Are there activities based in any of the hard sciences or computer science? If so, we move on to the next bucket. This is actually going to be the one that's most looked at, especially going forward. The IRS has made statements about this. This is where folks can get really tripped up under an audit, and that's the business component.
A company has to clearly define what's being built or enhanced, what product it is that they're working on. Surprisingly, a lot of companies can get flimsy on this. We need to be able to also document how it's intended to function, just why the work really matters from the business's perspective as a component. Sometimes that's just one component over the course of a year. Sometimes that's several components. And then we move on to
uncertainty. We have to be able to demonstrate that there is some type of risk for the taxpayer. You know, a lot of us like to say like, we're gonna build this and it's gonna be great and we're gonna nail it right away. But the fact of the matter is like we fail all the time or you know, talk to enough business owners and they'll talk more about the more failures you have is usually a leading indicator of how successful they are, right? So also not discounting that
it for purposes of documenting your time and the credit. Something doesn't have to be yet commercially available yet or highly successful or monetized in the market to qualify. You could have a number of failed projects over the course of the tax year. So being able to demonstrate that.
The IRS loves risk and failure. And then the last bucket and where your time tracking probably came really to be helpful is this iterative process of experimentation. So just being able to demonstrate that you've been able to test different functions, different kind of options or steps along the way. might have a good idea of how it's going to be built, but you're testing along the way and iterating along
to make sure that that business component is functioning as intended or maybe it changes. So those are the four things that we need to take a look at. We could get into this, but if a company is building software for internal use, that it's not gonna be sold to an end user, there are a few extra steps that you also have to overcome as well.
Matthew Hall (14:09)
Great. Let's talk about those now. What are those for internal use?
Ari - TaxTaker (14:12)
Yeah, so essentially internal use software and why I think it's actually very important to talk about it now with the advent of AI and AI projects is that not only does it have to be innovative, but it has to be a substantial improvement upon what the company is already doing using building. And it needs to carry significant economic risk. Those are the top two. so it's not to say, ⁓ you know, I
only spent like $2,000 on this. therefore, or two hours of time, therefore, this is a qualified project. That's not going to be material beneficial. They really need to be able to demonstrate why it really kind of goes back to that business component, why it matters, and what they stand to lose if unsuccessful. Will they have a piece of their business break if this isn't deployed?
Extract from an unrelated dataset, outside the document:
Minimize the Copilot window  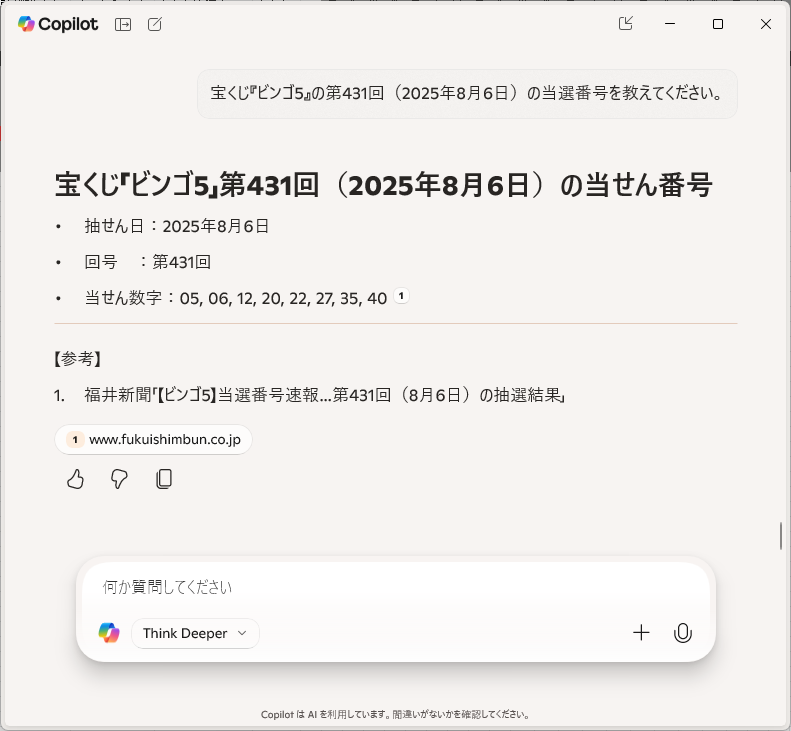(x=670, y=24)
if it isn't mission critical. And then the last bucket is that it's not commercially available. But we do see sometimes it working so well for a company that they ended up using that for their industry. And so then they'll go out and license and sell that out. And then it doesn't even have to pass those extra tests because then it just defaults to the four part test.
Matthew Hall (15:23)
Got it, got it. Yeah, and there's also some, there's some, there's some stipulation about like customer facing at all, right? So it could be an internal tool, but if there's parts of it that are customer facing, then that might get you into the other bucket. Is that right? Right, right.
Ari - TaxTaker (15:38)
Bingo, yes,
yes. So if there's some type of communication interface of any sort, know, blogging, any type of, you know, back and forth between a customer, usually that's enough to just go back to the four part.
Sam Gaddis (15:50)
How do you, Ari, how do you define if something is innovative? How do you, I mean, I can just see myself trying to justify this both ways. How do you say whether it's important or not?
Ari - TaxTaker (16:02)
Yeah, so I mean, it's going to be closely paired with the initiative at hand and economic risk. So what I mean by innovative is mostly that it's not just minor upgrades, right? It's not just, oh, I had to spend some time custom configuring an off-the-shelf product to fit a workflow that my team use. Yes.
Sam Gaddis (16:26)
Everybody already does. Yeah,
got it. Okay, I think this will probably become a lot more clear when we dive into the specific examples.
Matthew Hall (16:35)
Do want to jump into that now and then come back? think that's, I think we're on this train. Let's do it. Yeah. I want to throw a couple at you and you tell me how you'd go about breaking it down. So the first is let's talk about something we see a lot is trend, which is because, you know, SaaS has now been around for 20 years and businesses have these longstanding relationships with major SaaS providers. Let's just use CRM as an example.
Ari - TaxTaker (16:38)
Yeah, let's weave it in. Yeah.
Sam Gaddis (16:39)
Let's do it. have
so, yeah, I have a bunch that I wanna ask about.
Ari - TaxTaker (16:43)
jump. Let's do it.
Matthew Hall (17:04)
you know, Salesforce is the giant, but there's vertical CRMs for pretty much every business. And we see more appetite now for building companies, building their own CRMs, right? With AI coding assistance, it's gotten easier and cheaper to do that. But then they also want to, they want to customize it specific to their business. They've been frustrated with the existing workflows out there. So they want it to be exactly a hundred percent of what they want, not 60 % of what they want.
Ari - TaxTaker (17:19)
Yeah.
Matthew Hall (17:30)
and they want to start from scratch so that they can take advantage of AI capabilities throughout the workflow. And maybe combine not just CRM, but some ERP functionality or some invoicing and some customer facing stuff, but basically make a stack of their own that they're using some open source stuff for, right? That's not like they're starting literally everything from scratch, but they are building a suite of solutions for CRM for themselves, know, in a specific industry.
Ari - TaxTaker (17:36)
Yeah.
Matthew Hall (17:55)
How would you go about consulting that client and what parts of that qualify and what don't?
Ari - TaxTaker (17:59)
Sure, so right away, right? That's a huge business component. mean, that's several functions of their organization's kind of critical needs throughout their business's lifespan, right? So you named one thing. mean, CRM alone is a worthy enough business component. I saw this actually maybe seven or eight years ago where...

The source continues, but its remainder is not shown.